FORSYTH COUNTY — Imagine driving into Forsyth County’s only city and passing a sign that reads, “Welcome to Acorn.” You had just come from south Forsyth, passing farms and woods and open space. Even a hog farm.

Of course, the county seat is entitled Cumming and was never Acorn. But south Forsyth was once home to a 600-head hog farming and pork processing multi-generational-owned business that sold its products within a 25-mile radius.

Down Brookwood Road, there were once pastures and farmland, not subdivisions and urban sprawl.

The history of south Forsyth and Cumming are told in a new book by a county native, who will have a book signing 1:30-3:30 p.m. Saturday at the Dairy Queen on Atlanta Road downtown.

“I was right on the cusp of puberty, and it was hard on Dad to move from [the farm] because it was the only thing he had ever known,” Scott Vaughan said. “It was certainly hard on me. On the day we moved, I went to the house, and the power had been turned off. And I promised my dad I would write this book about growing up down there and our stories and adventures.

“Forty years later, I wrote it.”

Vaughan’s “Brookwood Road” is a memoir, but he wrote it as a novel, changing some of the names, including Cumming to Acorn. He calls himself Frank Wilcox, son to Tom and grandson to R.C.

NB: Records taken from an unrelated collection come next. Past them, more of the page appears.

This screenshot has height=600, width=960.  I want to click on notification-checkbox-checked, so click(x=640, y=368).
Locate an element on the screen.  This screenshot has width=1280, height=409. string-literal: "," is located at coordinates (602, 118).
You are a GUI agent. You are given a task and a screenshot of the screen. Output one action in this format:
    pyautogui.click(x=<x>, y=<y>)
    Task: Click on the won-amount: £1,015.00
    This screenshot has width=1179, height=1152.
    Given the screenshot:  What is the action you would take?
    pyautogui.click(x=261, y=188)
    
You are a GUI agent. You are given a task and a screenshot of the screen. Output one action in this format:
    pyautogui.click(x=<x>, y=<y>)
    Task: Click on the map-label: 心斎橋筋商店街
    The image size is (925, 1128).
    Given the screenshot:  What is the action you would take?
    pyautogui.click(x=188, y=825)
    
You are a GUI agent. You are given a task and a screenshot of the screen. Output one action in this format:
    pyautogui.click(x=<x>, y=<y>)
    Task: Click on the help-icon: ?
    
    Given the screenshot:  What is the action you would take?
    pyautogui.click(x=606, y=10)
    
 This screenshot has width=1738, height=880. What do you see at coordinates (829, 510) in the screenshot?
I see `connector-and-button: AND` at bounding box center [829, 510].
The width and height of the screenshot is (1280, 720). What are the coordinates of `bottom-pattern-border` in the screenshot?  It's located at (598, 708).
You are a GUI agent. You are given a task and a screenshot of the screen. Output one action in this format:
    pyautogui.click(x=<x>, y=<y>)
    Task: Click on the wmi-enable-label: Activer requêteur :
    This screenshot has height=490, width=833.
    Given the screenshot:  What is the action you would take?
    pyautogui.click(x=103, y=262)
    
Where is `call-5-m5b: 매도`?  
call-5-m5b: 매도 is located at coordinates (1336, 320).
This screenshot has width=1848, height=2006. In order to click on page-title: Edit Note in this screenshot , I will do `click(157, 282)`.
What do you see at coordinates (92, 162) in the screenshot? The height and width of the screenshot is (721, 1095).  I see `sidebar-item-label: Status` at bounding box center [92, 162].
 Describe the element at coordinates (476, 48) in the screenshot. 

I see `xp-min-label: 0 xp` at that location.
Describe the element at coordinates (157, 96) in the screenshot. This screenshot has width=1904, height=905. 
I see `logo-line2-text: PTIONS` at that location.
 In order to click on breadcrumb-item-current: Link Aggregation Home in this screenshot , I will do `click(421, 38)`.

Vaughan, who wrote for the Forsyth County News from 1974-81 while attending Forsyth County High School and the University of Georgia, paints a small-town picture of his home that may be unrecognizable to the tens of thousands who have moved here since.

Why have a book signing at the local Dairy Queen? Vaughan said his mother would take him and his two younger brothers to the popular eatery if they behaved during church.

And why Acorn? Because he graduated with “some fantastic people who became lawyers, doctors, teachers, missionaries, professors. I’m fortunate that Cumming was a great place to grow up. It just came to me. You have this little acorn, and a big oak tree grows from it. Great things came from this little acorn.”

While some names may be novelized, Brookwood Road and its stories are real.

Like the story about his dad giving him his first baseball glove at age 10. Vaughan was “not very good at baseball,” and the glove was a “total out-of-the-blue surprise because we only got gifts on Christmas or birthdays.”

He still has that glove in his office.

Or the anecdote detailing the time he and his brothers changed their grandmother’s milk order from the milkman. After being delivered four quarts of chocolate milk, she made them work for her. While they drank all the chocolate milk.

His dad passed away in August and didn’t see the book published in November, but Vaughan said they collaborated throughout the summer. He couldn’t see well, so Vaughan would read rough drafts to his father.

He has enjoyed the feedback he received so far, but said he’s already reached his goal.

“I wrote for an audience of two: me and my dad,” he said. “Now just for one. If you read it and you like it, that’s awesome.”

While you can pick up a copy of “Brookwood Road” at Humpus Bumpus Books in Cumming or on Amazon, Vaughan will have books on sale on Saturday at one of his favorite childhood spots. And if no one comes, he said, “I will at least get a chocolate shake out of it.”